--- MATERIAL FOR THIS TASK ---

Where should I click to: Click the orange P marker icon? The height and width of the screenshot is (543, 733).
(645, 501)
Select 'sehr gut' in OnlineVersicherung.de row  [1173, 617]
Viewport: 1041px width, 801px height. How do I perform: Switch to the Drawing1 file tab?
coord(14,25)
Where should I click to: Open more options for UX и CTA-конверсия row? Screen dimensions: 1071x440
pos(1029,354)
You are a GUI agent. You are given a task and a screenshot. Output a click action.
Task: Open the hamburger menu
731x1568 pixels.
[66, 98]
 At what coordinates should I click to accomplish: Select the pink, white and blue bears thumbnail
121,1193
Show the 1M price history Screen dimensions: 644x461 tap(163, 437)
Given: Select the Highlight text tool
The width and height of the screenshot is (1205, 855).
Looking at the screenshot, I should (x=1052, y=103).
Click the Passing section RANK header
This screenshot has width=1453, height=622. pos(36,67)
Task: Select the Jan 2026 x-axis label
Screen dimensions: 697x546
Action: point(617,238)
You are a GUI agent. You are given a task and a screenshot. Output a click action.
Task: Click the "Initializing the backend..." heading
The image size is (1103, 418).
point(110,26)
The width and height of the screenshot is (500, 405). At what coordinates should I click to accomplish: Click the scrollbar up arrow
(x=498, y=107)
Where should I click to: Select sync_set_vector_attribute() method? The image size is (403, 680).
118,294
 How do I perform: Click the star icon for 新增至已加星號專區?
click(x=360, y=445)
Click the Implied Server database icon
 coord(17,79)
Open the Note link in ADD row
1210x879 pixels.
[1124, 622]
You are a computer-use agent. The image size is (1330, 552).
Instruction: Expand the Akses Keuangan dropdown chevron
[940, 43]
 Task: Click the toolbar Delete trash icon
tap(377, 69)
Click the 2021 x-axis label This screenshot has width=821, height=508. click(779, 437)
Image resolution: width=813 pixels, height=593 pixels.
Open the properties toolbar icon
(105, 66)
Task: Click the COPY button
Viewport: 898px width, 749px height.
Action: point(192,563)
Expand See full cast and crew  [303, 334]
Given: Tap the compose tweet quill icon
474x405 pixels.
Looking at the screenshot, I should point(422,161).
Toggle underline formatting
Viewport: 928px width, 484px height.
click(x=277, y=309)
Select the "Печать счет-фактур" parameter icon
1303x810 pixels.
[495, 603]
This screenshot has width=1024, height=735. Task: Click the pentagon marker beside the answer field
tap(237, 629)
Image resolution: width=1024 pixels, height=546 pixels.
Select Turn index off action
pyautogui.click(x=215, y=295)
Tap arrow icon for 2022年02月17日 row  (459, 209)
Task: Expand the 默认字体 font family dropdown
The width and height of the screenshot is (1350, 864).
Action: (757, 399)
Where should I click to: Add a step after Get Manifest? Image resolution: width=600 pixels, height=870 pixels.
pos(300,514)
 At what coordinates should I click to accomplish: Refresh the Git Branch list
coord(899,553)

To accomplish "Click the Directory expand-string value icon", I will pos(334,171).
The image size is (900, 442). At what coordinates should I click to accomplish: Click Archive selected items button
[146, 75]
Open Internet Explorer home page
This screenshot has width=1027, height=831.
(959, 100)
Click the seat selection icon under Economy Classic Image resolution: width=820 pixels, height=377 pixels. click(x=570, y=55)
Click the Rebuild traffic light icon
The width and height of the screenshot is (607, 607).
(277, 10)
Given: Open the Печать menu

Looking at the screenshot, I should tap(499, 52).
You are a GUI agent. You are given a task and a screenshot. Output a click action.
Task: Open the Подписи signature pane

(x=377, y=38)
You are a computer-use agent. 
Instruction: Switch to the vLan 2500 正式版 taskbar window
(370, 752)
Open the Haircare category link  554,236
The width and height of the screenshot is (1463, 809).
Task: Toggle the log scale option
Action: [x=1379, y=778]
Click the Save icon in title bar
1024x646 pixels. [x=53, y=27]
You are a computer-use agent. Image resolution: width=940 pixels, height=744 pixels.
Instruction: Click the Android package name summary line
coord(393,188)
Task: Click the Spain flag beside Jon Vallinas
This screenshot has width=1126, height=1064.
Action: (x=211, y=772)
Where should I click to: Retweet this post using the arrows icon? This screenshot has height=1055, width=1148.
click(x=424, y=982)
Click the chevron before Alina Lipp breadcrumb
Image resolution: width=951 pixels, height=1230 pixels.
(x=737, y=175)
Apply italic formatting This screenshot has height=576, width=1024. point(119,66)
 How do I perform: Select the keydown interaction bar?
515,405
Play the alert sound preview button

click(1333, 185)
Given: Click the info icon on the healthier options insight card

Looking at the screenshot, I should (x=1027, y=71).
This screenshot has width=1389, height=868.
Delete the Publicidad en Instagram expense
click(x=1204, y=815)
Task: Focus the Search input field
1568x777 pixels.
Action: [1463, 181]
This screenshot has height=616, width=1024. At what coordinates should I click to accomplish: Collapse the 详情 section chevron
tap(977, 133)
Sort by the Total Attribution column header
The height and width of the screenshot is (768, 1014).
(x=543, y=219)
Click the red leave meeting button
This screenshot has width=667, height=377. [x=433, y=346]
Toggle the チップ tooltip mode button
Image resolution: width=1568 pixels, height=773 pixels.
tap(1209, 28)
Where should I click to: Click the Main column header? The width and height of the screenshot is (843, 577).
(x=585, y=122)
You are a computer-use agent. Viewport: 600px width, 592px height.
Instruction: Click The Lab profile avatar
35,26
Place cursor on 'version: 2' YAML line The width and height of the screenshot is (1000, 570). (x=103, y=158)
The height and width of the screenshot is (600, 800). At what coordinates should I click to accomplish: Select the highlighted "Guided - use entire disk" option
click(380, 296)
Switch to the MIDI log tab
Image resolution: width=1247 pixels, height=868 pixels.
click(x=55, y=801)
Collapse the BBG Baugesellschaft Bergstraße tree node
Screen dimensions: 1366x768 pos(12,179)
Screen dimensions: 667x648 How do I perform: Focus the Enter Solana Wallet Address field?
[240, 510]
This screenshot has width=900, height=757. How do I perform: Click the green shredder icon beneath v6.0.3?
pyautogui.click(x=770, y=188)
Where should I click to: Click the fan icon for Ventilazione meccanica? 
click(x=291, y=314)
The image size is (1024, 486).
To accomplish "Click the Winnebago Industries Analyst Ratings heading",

---

#### TASK DESCRIPTION:
Across the entries above, work out how many lines include the string "agent", and report only that figure.

#### EXERCISE RESPONSE:
7